And in a country like India where passions and emotions brim over within the space of a few deliveries, Dhoni brought peace. A calm assurance. The era of Dhoni was the era where Indian cricket won. It was an era where winning started to be taken for granted. Dhoni brought in a mindset where winning was not a unique prize, only received once or twice, but a default setting.

And, so, when an extended period of losses piled up, it felt alien. Perhaps, it felt alien to Dhoni too – maybe that was why he retired from Tests during the middle of the Australia series away in 2014. India’s ODI form recently has not been that bad, but nor has it been that good either. Perhaps, it is for the best for Mahi and perhaps, it was a very simple decision for India’s greatest ever captain: he realised his time was up and he wanted to let Virat Kohli step into the spotlight.
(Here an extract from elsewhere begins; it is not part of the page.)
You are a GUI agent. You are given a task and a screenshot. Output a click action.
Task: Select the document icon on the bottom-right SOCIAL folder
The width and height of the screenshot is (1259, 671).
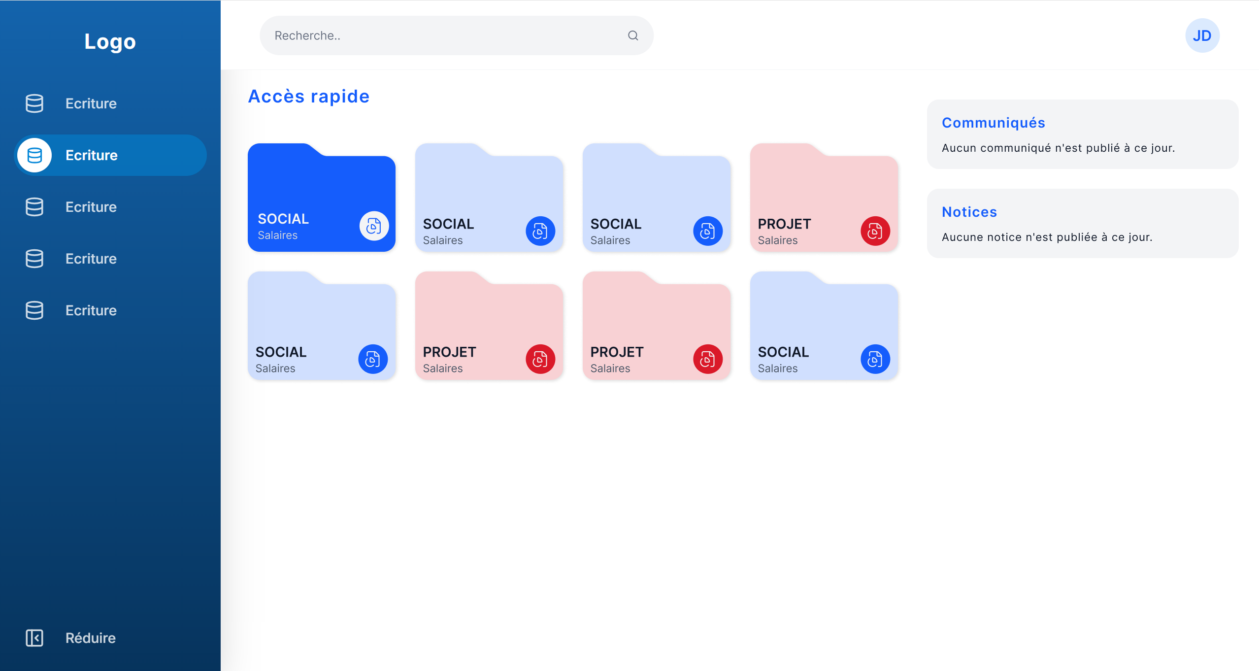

So there goes Dhoni the captain. Into the sunset. The man who made winning a habit for India. Captain Cool. Captain Great. The captain who revolutionised Indian cricket. The end of an era.

But there is hope. Hope of resurgence. At the twilight of his career, Dhoni the long-haired daredevil may yet return, for one last tango. Perhaps, not with the nonchalance with which he first strode on to the world. But, perhaps, with a freedom which he has not had for the last nine years. Unencumbered by captaincy, the dasher may yet return. And thus, that magnificent career will complete a full circle.